Start PROVIDED TEXT

Art that springs from Latin roots

THERE is strong art being made by men and women of Latin descent who have become American artists. A museum survey of this art, organized by two curators from the Corcoran Gallery in Washington, has been touring the country for the past year. It is entitled ``Hispanic Art in the United States: Thirty Contemporary Painters and Sculptors.'' California artist Gilbert Luj'an grew up in East Los Angeles - a multi-ethnic area where the automobile took on cult status. His passion for customized cars resulted in many drawings and paint jobs. Luj'an also works in clay and sculpture, and has been active in organizing art exhibits and in politics.

New York artist Lidya Buzio grew up in Montevideo, Uruguay. She creates cool and elegant cityscapes that grace the surfaces of her equally elegant earthenware vessels. The sources of her work seem to be everything from ancient Greek art and Italian frescoes to Constructivist abstraction by way of the Uruguayan painter Joaqu'in Torres-Garc'ia.

End PROVIDED TEXT
Start GIVEN ENTRIES

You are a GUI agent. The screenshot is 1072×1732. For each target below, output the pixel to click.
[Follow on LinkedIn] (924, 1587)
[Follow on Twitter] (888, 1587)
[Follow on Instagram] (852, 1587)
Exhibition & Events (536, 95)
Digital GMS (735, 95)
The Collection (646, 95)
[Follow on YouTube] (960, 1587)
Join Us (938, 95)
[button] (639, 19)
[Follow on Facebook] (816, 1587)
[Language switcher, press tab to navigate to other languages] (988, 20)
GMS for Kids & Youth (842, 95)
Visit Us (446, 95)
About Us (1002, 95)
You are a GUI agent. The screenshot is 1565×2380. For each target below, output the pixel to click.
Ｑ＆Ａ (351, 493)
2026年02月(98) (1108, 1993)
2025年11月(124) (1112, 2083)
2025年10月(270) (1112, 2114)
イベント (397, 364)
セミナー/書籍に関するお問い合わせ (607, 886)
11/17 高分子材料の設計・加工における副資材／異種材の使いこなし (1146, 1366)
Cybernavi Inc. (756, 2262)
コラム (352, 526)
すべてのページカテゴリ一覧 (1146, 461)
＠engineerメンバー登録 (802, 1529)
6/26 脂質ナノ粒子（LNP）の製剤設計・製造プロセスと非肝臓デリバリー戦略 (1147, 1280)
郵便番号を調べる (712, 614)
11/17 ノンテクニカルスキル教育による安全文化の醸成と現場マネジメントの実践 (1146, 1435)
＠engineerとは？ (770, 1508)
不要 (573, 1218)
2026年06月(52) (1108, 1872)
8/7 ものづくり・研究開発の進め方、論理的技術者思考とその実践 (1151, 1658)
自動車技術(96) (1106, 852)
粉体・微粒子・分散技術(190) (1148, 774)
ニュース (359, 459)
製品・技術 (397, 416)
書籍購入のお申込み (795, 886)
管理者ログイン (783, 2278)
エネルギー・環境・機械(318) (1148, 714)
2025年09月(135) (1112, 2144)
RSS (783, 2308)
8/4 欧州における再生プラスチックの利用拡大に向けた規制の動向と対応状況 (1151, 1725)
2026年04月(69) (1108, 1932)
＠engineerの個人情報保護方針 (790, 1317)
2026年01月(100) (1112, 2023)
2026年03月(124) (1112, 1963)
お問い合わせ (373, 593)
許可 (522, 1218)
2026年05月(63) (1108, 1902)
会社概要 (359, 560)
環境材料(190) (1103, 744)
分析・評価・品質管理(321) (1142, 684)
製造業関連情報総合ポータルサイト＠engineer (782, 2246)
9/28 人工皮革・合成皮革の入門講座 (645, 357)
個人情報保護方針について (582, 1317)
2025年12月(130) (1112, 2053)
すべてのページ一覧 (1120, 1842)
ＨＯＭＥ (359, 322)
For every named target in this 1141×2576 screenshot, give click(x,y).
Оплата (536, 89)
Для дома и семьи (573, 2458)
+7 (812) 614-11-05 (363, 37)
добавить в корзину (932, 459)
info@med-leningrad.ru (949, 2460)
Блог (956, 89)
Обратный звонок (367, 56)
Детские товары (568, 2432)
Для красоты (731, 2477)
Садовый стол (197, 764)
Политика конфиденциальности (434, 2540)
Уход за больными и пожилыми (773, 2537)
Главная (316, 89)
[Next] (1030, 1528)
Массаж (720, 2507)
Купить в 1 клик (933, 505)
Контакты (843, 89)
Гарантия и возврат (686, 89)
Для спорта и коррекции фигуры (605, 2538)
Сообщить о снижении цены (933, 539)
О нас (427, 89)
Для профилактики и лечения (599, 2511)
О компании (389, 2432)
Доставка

End GIVEN ENTRIES

## PROBLEM REQUIREMENTS:
Answer these from the article on Hispanic art:
(a) From which gallery did the two curators who organized the museum survey come?
(b) In what area did the California artist grow up?
(c) On what does Lidya Buzio create her cityscapes?

## CORRECT RESULT:
(a) The Corcoran Gallery in Washington.
(b) East Los Angeles.
(c) The surfaces of her earthenware vessels.